Stored data entries:
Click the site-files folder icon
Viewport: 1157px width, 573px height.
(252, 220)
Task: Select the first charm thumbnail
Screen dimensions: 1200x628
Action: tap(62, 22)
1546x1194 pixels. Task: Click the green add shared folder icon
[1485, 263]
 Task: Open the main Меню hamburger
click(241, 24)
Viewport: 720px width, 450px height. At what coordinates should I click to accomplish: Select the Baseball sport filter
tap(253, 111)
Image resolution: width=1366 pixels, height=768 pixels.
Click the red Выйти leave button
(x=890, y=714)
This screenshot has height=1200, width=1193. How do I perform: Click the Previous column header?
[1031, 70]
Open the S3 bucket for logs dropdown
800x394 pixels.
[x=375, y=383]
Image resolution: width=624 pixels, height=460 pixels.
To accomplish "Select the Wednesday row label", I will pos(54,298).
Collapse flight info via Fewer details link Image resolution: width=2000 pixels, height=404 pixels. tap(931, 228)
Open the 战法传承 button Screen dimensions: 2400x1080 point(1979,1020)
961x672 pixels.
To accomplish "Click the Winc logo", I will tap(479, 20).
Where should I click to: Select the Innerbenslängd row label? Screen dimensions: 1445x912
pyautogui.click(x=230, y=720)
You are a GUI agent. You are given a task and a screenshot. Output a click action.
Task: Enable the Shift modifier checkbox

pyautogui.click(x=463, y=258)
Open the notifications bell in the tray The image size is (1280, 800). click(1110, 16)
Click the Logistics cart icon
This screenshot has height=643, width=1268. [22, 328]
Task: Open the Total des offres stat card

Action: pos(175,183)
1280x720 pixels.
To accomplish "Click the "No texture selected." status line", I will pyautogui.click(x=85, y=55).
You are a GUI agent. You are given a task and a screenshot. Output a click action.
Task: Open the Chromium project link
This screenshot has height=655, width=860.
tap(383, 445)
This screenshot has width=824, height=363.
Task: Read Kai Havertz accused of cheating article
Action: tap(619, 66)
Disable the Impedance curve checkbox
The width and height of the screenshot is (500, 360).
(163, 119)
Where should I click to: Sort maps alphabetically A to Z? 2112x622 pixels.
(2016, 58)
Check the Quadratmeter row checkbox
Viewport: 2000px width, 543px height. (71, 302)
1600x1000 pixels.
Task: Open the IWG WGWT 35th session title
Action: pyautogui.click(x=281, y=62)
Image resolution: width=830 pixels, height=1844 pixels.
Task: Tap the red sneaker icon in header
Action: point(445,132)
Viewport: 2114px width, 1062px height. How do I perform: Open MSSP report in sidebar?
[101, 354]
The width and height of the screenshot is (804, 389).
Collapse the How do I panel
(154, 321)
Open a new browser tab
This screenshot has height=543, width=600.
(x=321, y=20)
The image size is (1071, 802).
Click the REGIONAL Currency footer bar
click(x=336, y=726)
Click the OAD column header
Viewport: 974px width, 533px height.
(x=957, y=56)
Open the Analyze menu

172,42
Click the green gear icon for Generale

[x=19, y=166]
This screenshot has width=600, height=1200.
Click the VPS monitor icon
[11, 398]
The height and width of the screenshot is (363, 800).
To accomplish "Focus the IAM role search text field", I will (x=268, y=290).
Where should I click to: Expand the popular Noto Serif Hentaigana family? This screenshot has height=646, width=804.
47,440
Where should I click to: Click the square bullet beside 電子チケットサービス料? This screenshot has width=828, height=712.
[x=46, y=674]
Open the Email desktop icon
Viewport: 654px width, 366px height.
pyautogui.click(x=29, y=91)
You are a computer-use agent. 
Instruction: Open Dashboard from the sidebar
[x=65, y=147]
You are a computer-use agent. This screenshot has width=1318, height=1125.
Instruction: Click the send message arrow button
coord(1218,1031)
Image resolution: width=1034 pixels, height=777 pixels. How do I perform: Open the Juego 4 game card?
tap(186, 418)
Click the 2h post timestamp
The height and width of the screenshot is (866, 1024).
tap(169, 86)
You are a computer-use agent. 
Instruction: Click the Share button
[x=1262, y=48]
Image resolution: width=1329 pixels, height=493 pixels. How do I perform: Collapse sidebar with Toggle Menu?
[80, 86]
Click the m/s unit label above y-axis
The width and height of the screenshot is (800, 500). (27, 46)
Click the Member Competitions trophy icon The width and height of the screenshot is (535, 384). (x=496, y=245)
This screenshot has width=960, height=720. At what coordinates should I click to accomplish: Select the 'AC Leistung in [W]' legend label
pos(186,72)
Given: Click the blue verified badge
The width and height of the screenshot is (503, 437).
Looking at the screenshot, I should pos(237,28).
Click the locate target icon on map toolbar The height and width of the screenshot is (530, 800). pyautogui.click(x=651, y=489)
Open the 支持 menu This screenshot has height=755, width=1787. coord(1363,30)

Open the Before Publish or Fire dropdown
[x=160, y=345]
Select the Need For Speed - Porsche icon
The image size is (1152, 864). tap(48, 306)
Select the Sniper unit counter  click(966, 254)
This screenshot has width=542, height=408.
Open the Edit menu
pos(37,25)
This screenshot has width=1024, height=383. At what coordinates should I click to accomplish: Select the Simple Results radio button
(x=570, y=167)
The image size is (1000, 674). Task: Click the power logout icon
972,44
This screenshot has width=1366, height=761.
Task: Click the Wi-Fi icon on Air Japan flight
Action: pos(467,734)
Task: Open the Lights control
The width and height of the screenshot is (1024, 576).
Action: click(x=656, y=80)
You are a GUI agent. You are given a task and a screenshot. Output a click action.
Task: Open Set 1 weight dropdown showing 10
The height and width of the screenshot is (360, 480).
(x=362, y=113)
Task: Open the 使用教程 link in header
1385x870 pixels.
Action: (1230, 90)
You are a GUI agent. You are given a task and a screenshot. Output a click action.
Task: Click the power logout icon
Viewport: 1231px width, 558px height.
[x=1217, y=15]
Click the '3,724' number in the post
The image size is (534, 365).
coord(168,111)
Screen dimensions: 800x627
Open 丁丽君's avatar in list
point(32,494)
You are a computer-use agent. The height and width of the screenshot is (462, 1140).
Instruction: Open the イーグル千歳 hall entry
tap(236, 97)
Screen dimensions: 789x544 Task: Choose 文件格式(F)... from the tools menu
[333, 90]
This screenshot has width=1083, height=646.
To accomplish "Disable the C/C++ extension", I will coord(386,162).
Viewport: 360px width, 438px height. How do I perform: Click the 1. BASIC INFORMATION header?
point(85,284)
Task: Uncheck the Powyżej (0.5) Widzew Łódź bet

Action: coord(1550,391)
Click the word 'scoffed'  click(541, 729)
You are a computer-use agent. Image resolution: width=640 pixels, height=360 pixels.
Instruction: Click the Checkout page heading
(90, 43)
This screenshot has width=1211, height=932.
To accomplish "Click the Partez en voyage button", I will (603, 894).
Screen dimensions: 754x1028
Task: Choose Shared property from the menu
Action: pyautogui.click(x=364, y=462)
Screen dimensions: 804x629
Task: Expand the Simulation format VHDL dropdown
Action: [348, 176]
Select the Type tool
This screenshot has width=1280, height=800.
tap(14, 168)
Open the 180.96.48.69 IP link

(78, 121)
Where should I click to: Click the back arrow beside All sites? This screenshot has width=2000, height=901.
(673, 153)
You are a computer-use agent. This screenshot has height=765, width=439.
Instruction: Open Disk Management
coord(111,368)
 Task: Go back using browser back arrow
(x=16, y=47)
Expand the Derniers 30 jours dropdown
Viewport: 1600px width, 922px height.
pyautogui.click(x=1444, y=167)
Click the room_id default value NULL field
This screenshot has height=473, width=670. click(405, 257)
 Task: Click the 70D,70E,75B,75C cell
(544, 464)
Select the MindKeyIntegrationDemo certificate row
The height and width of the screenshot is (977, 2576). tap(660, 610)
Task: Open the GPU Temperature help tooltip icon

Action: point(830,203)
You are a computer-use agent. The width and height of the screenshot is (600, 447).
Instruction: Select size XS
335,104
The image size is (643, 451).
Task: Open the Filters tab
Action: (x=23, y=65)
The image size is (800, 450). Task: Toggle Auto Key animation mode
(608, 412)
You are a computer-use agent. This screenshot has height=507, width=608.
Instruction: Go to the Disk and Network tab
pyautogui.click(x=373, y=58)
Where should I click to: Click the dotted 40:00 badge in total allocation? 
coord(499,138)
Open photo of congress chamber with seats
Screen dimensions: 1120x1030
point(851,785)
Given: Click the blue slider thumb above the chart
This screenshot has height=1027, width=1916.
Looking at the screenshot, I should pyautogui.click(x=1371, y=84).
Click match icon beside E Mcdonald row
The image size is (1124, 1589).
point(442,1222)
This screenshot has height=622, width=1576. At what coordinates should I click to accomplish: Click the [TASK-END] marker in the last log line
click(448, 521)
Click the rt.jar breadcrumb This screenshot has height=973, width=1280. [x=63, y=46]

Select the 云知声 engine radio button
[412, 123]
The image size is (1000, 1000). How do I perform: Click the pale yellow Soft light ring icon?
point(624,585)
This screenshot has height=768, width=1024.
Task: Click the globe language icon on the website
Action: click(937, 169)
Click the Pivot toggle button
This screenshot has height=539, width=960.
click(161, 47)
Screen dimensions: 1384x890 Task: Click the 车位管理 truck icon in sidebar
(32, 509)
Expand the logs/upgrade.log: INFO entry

Task goal:
Above are the records; repeat exactly the lines from the one holding "Open photo of congress chamber with seats" down to the one holding "Click the rt.jar", end lines included.

Solved exercise:
Open photo of congress chamber with seats
Screen dimensions: 1120x1030
point(851,785)
Given: Click the blue slider thumb above the chart
This screenshot has height=1027, width=1916.
Looking at the screenshot, I should pyautogui.click(x=1371, y=84).
Click match icon beside E Mcdonald row
The image size is (1124, 1589).
point(442,1222)
This screenshot has height=622, width=1576. At what coordinates should I click to accomplish: Click the [TASK-END] marker in the last log line
click(448, 521)
Click the rt.jar breadcrumb This screenshot has height=973, width=1280. [x=63, y=46]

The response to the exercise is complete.